Geography sorts the list. River North clusters the glamour and the classics — RPM Italian and Coco Pazzo within a few blocks; the West Loop holds Monteverde; Lincoln Park and Lakeview carry Riccardo Trattoria and Coda di Volpe; and the North Side neighborhoods of Logan Square and Andersonville anchor Daisies and Anteprima. Chicago eats earlier than Italy — 7:30 is prime — and the toughest tables release on Tock and Resy a few weeks out. For everything beyond pasta, the Chicago dining guide maps the city by neighborhood and occasion.
Where not to look for it
Skip these for real Chicago Italian
The River North chain-italian rooms. The stretch around the Rancic-and-tourist end of River North is thick with high-volume Italian restaurants trading on location and a long wine-by-the-glass list rather than a kitchen. Walk a few blocks to Coco Pazzo or book RPM Italian if you want the scene done properly.
Monteverde for a quiet, last-minute night. Grueneberg's room is a buzzing, hard-to-book occasion table, not a drop-in. For a calm dinner you can get into this week, point yourself at Riccardo Trattoria in Lincoln Park or Anteprima in Andersonville instead.
Frequently asked
What is the best Italian restaurant in Chicago?
Monteverde, Sarah Grueneberg's West Loop restaurant and pastificio at 1020 West Madison Street, is the city's benchmark for fresh pasta and one of its hardest reservations a decade after opening. The signature is the cacio whey pepe, a fusilloni riff on cacio e pepe finished with lemon-ricotta whey. For modern, vegetable-led pasta, Joe Frillman's Daisies in Logan Square is the other essential table. Choose by whether you want a buzzing room or a quieter, seasonal one.
Which Chicago Italian restaurant has a Michelin Green Star?
Daisies in Logan Square is the only restaurant in Chicago to hold a Michelin Green Star, awarded for sustainability in 2023, 2024 and 2025, and it also carries a 2025 Bib Gourmand. Chef Joe Frillman builds the menu around his family's farm produce and a pasta program that anchors the plates. It is the city's clearest argument that Italian cooking in Chicago can be both seasonal and serious.
Where do you find the best pasta in Chicago?
Monteverde makes its name on a pastificio that rolls fresh shapes through the day, with the cacio whey pepe and the tortelli as the orders.
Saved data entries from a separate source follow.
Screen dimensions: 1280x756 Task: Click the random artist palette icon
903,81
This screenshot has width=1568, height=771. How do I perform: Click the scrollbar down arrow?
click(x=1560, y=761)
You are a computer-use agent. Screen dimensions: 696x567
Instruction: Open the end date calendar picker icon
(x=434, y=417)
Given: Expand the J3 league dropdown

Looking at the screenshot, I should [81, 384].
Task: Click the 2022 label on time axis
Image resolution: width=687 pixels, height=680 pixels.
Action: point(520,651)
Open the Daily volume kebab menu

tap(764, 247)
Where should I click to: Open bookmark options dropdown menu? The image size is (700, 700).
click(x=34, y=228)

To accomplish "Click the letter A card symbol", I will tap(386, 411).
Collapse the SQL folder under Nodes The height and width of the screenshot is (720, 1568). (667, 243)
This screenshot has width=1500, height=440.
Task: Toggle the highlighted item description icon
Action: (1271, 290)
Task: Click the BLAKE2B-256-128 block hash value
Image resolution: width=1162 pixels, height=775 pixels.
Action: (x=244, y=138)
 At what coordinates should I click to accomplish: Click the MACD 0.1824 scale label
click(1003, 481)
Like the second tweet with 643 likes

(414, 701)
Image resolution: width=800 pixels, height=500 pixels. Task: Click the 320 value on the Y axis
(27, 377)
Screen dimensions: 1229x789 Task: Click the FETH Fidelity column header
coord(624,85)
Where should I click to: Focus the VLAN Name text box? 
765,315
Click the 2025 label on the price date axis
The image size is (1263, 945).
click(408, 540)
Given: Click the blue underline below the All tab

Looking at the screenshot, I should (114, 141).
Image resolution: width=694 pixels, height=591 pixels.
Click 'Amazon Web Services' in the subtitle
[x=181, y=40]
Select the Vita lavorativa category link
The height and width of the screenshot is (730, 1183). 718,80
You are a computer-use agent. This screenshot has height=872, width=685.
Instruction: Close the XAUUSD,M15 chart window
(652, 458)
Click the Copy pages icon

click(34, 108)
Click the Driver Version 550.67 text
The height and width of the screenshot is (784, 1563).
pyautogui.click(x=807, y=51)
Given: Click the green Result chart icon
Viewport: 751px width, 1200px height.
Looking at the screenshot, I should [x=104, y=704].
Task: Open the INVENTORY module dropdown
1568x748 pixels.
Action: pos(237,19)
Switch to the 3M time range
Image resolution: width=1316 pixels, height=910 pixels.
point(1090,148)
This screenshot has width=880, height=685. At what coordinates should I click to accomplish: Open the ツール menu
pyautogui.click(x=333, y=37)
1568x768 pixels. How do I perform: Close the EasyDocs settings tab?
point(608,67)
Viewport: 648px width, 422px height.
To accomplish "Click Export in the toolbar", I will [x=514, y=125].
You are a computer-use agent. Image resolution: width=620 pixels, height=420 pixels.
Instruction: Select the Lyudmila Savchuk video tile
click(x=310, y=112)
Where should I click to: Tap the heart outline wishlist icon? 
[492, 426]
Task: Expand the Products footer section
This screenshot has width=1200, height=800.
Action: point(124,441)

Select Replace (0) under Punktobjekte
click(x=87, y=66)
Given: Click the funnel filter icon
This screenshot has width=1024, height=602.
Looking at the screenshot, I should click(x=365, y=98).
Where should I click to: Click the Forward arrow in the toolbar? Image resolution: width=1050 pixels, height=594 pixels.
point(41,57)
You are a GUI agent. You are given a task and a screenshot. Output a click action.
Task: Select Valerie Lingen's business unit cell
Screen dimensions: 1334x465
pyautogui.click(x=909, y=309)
Daisies, Coda di Volpe and Riccardo Trattoria all roll pasta in house too, each with a different accent — vegetable-led, southern Italian, and northern Italian respectively. For handmade pasta in a glamorous River North room, RPM Italian's bolognese is the people-watching order. Book Monteverde well ahead; the others take a few days' notice.
How far ahead should I book Italian restaurants in Chicago?
Monteverde is the toughest table and is worth booking two to four weeks out on Tock, earlier for a weekend. RPM Italian fills its prime River North times days ahead on Resy. Daisies, Coda di Volpe and Riccardo Trattoria usually need a few days' notice, more on Friday and Saturday. Coco Pazzo and Anteprima are the easiest of the group and often take a same-week reservation or a walk-in at the bar.
What is the difference between northern and southern Italian cooking in Chicago?
Chicago's Italian rooms split along the same lines Italy does. Riccardo Trattoria and Anteprima cook northern — butter, fresh egg pasta, braises and risotto — while Coda di Volpe leans southern, with wood-fired vegetables, tomato and olive oil. Monteverde and Daisies are modern and regional-hopping, building menus from technique rather than a single region. Coco Pazzo is the Tuscan classic. Pick the region you are in the mood for, then book the room that cooks it.